* AIM OF THE EXERCISE
Your output should repeat the entries below exactly. It should contain no images.

────────────────

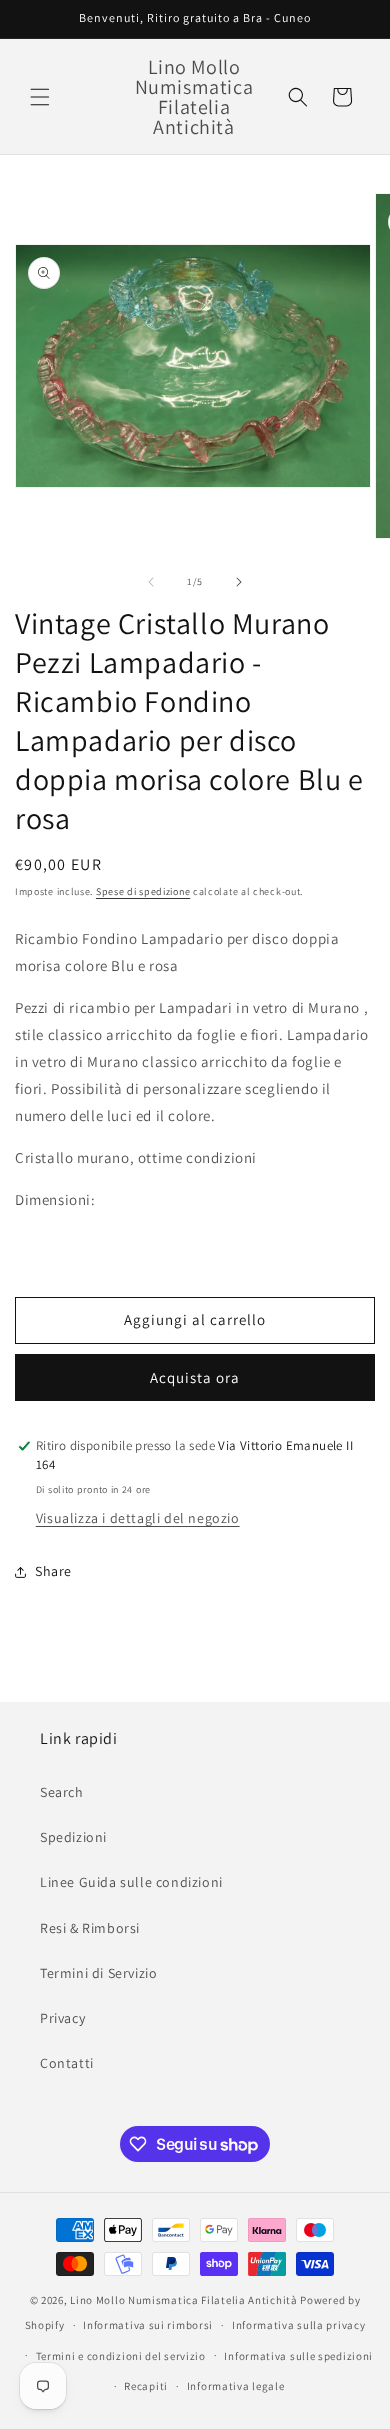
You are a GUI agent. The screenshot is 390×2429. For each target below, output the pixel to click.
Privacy (62, 2018)
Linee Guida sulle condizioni (131, 1882)
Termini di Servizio (98, 1973)
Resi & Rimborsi (90, 1928)
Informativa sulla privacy (299, 2325)
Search (62, 1792)
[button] (40, 97)
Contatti (67, 2063)
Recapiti (146, 2386)
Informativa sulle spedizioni (298, 2356)
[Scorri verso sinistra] (151, 582)
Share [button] (53, 1571)
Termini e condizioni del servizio (121, 2356)
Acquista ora (195, 1377)
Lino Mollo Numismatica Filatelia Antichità (183, 2300)
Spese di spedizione (143, 891)
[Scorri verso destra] (239, 582)
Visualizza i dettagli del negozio (138, 1518)
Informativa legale (236, 2386)
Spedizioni (73, 1837)
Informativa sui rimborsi (148, 2325)
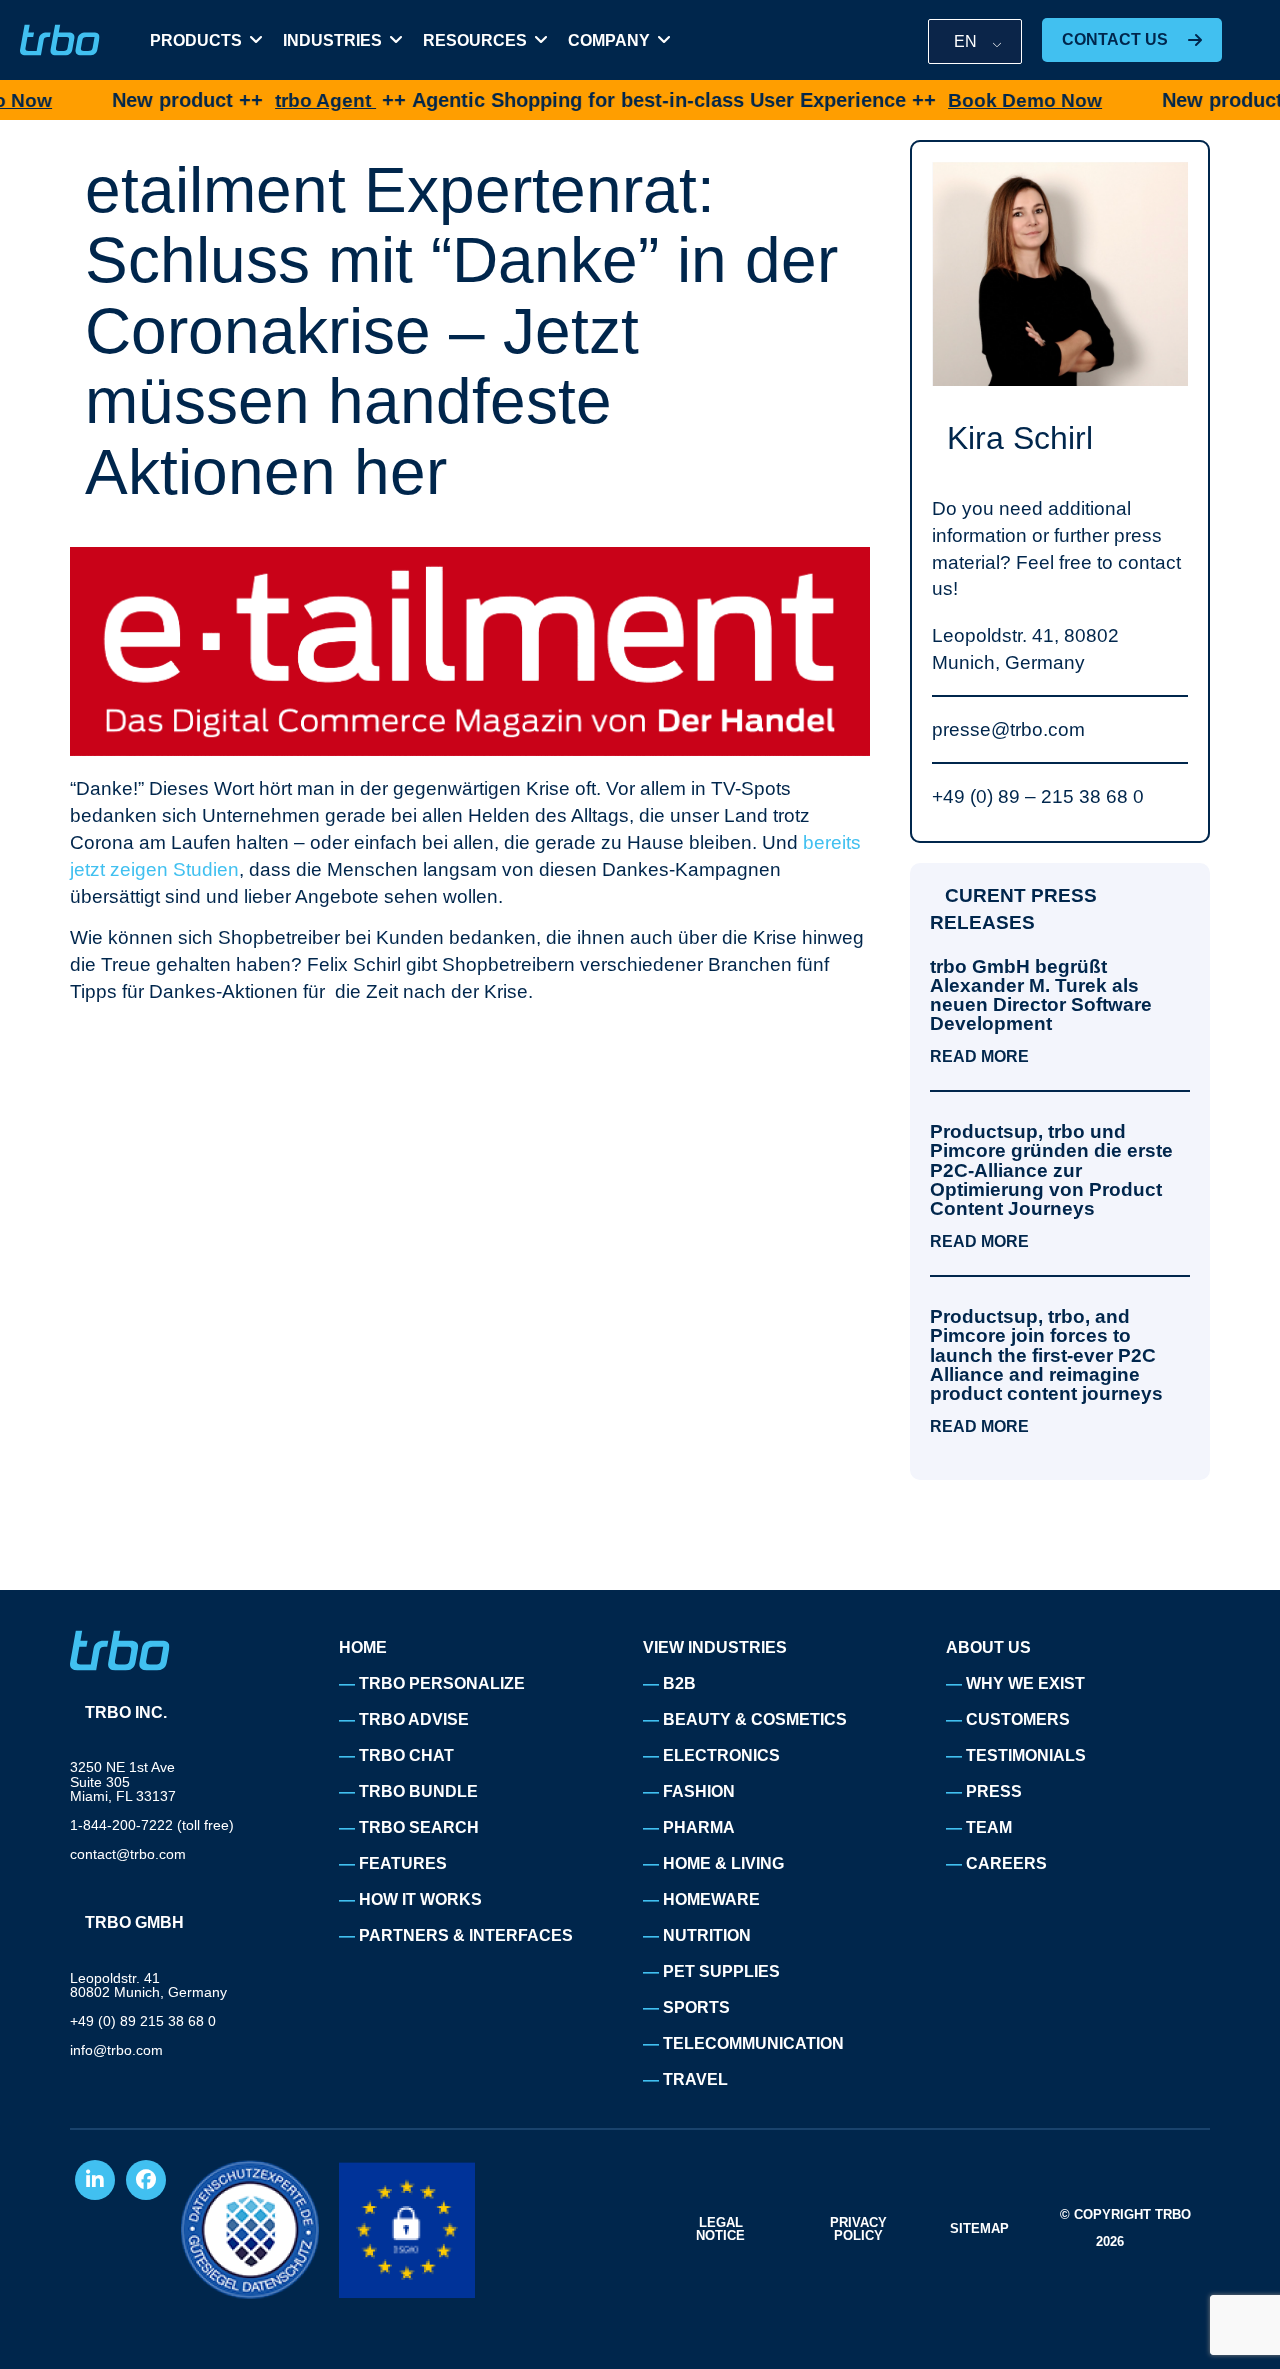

────────────────

* RESPONSE FOR THIS EXERCISE
You are a GUI agent. The screenshot is 390×2429. For each target below, output the pixel to click.
Privacy (62, 2018)
Linee Guida sulle condizioni (131, 1882)
Termini di Servizio (98, 1973)
Resi & Rimborsi (90, 1928)
Informativa sulla privacy (299, 2325)
Search (62, 1792)
[button] (40, 97)
Contatti (67, 2063)
Recapiti (146, 2386)
Informativa sulle spedizioni (298, 2356)
[Scorri verso sinistra] (151, 582)
Share [button] (53, 1571)
Termini e condizioni del servizio (121, 2356)
Acquista ora (195, 1377)
Lino Mollo Numismatica Filatelia Antichità (183, 2300)
Spese di spedizione (143, 891)
[Scorri verso destra] (239, 582)
Visualizza i dettagli del negozio (138, 1518)
Informativa legale (236, 2386)
Spedizioni (73, 1837)
Informativa sui rimborsi (148, 2325)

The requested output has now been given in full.